EzColocalization : Un plugin ImageJ pour visualiser et mesurer la colocalisation dans les cellules et les organismes

Vue d’ensemble du flux de travail EzColocalization

Le flux de travail pour EzColocalization est divisé en quatre modules, chacun ayant son propre onglet sur l’interface graphique. Les onglets sont : (i) « Entrées » où les images, les masques ou les listes de régions d’intérêt (ROI) sont sélectionnés et alignés ; (ii) « Filtres de cellules » où les cellules peuvent être sélectionnées sur la base de caractéristiques physiques et de l’intensité du signal ; (iii) « Visualisation » où les cartes de chaleur, les diagrammes de dispersion et les matrices métriques (définies ci-dessous) sont créés ; et (iv) « Analyse » où les métriques de colocalisation et les sorties sont choisies. Il n’est pas nécessaire d’utiliser tous les modules et tous les processus d’un module. Certains onglets ont un bouton « Preview » pour exécuter un module spécifique au lieu du bouton « Analyze » qui exécute tous les processus sélectionnés dans tous les modules.

Inputs

Les fichiers images, qui sont choisis dans l’onglet « Inputs » (Fig. 1A), doivent être : (i) monochromatiques (c’est-à-dire pas aux formats RVB ou CMJN) ; (ii) 8 bits, 16 bits ou 32 bits ; et (iii) dans un format tel que TIFF qui conserve les valeurs d’intensité des pixels d’origine. Les images de grande taille peuvent être compressées pour le transfert de fichiers en utilisant un format sans perte tel que ZIP ou LZW, puis décompressées pour les analyses. En plus des images, EzColocalization peut accepter des masques et des listes de ROI pour l’identification des cellules (voir ci-dessous). S’il y a plusieurs images pour chaque canal, les images doivent être empilées pour une analyse plus efficace dans le menu « Stack » (voir le guide ImageJ pour plus de détails24). Les images d’une pile peuvent être des champs de vue différents ou une série temporelle, mais doivent avoir les mêmes dimensions, le même grossissement et le même ordre d’image pour chaque canal. L’onglet d’entrée fournit également des options permettant de définir des seuils pour l’intensité du signal et d’aligner des images mal alignées provenant de différents canaux (Fig. 1B et Informations supplémentaires). Des recommandations pour l’acquisition d’images appropriées pour l’analyse de la colocalisation sont fournies dans les informations supplémentaires. Remarque : l’alignement fonctionne sur l’hypothèse qu’un seuil approprié pour l’intensité du signal peut être choisi pour distinguer les pixels à l’intérieur et à l’extérieur des cellules ; si le seuillage inclut des zones à l’extérieur de la cellule ou seulement une zone limitée à l’intérieur des cellules, alors l’alignement peut ne pas fonctionner correctement. Pour cette raison, tous les alignements doivent être vérifiés visuellement en examinant les ROI pour confirmer que les zones cellulaires appropriées sont sélectionnées.

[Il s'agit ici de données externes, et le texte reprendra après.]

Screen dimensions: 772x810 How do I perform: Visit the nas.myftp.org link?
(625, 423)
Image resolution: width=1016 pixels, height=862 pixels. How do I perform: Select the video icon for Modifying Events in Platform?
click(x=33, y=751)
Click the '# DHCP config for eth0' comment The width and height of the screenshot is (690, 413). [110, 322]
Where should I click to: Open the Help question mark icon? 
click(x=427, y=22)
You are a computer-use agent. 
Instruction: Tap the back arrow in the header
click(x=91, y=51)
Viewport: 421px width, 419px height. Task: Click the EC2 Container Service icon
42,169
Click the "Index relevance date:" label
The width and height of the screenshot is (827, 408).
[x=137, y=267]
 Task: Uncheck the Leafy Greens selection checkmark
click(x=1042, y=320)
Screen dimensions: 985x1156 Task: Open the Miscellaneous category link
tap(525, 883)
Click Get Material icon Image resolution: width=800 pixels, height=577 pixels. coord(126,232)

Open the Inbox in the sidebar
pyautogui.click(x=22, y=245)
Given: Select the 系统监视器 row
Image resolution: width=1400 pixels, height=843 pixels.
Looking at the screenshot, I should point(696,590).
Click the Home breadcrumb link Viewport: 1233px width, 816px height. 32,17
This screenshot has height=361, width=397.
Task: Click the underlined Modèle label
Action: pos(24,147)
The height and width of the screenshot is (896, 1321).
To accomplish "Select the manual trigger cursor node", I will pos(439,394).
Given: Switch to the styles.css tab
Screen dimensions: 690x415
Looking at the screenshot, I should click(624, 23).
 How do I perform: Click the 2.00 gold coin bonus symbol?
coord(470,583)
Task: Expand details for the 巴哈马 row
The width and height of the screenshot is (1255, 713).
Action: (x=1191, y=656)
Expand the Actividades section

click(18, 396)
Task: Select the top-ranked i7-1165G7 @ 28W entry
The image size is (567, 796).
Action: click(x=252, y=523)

EzColocalization est principalement conçu pour un canal « identification cellulaire » et deux ou trois images de canal « rapporteur ». Cependant, il peut fonctionner avec d’autres combinaisons d’entrées (tableau S1). Le canal d’identification cellulaire est utilisé pour identifier les cellules individuelles, et par conséquent pour distinguer les pixels intracellulaires et extracellulaires. Le canal d’identification cellulaire peut être constitué de n’importe quel type d’image permettant d’identifier les limites des cellules, notamment : des images de microscopie optique (par exemple, contraste de phase25,26 et champ clair), des images avec un rapporteur qui marque la membrane cellulaire ou qui est présent dans tout le cytoplasme (par exemple, Cy5, figure 1B), et des images avec un colorant extracellulaire qui délimite les cellules. Les images de contraste interférentiel différentiel (DIC) créent des ombres qui rendent difficile la sélection automatisée des cellules à l’aide de méthodes à seuil27 ; par conséquent, pour les images DIC, nous recommandons de créer des ROI à l’aide des  » outils de sélection  » d’ImageJ pour délimiter manuellement les zones cellulaires, puis de les ajouter à une liste en choisissant  » Add to Manager  » (dans le sous-menu  » Selection  » du menu  » Edit « ). Une fois que les ROIs de toutes les cellules d’intérêt dans une image sont sélectionnés, un masque binaire peut être créé en utilisant les fonctions « Clear Outside » et « Autothreshold » d’ImageJ.

Cell Filters

L’onglet « Cell Filters » est utilisé pour aider à sélectionner les cellules dans les images (Fig. 2A) et distinguer les pixels intracellulaires et extracellulaires. Les cellules sont identifiées en : (i) choisissant l’un des algorithmes de seuil d’ImageJ24, ou en sélectionnant manuellement les seuils (ce qui est fait en sélectionnant « *Manuel* » dans une liste déroulante dans l’onglet Entrées et en appuyant sur le bouton « Afficher le(s) seuil(s) »), pour identifier les régions correspondant aux cellules dans le canal d’identification des cellules (Fig. 2B) ; (ii) l’utilisation de la segmentation par bassin versant pour séparer les objets qui se touchent dans les images du canal d’identification cellulaire (facultatif) (Fig. 2B) ; (iii) la sélection d’objets dans les images du canal d’identification cellulaire en fonction de paramètres physiques (Fig. 2C) et de l’intensité du signal (Fig. 2D). EzColocalization tentera de détecter automatiquement si les images d’entrée ont un arrière-plan sombre ou clair en utilisant l’asymétrie. En supposant qu’il y a plus de pixels dans le fond que dans les cellules, une image avec une asymétrie positive indique un fond sombre et une asymétrie négative indique un fond clair. Les utilisateurs peuvent également choisir manuellement si les images d’entrée ont un fond sombre ou clair dans les options « Paramètres… » du menu « Paramètres ». Les cellules qui ne sont que partiellement à l’intérieur d’une image, et qui pourraient donc fournir des valeurs trompeuses, sont automatiquement supprimées des analyses.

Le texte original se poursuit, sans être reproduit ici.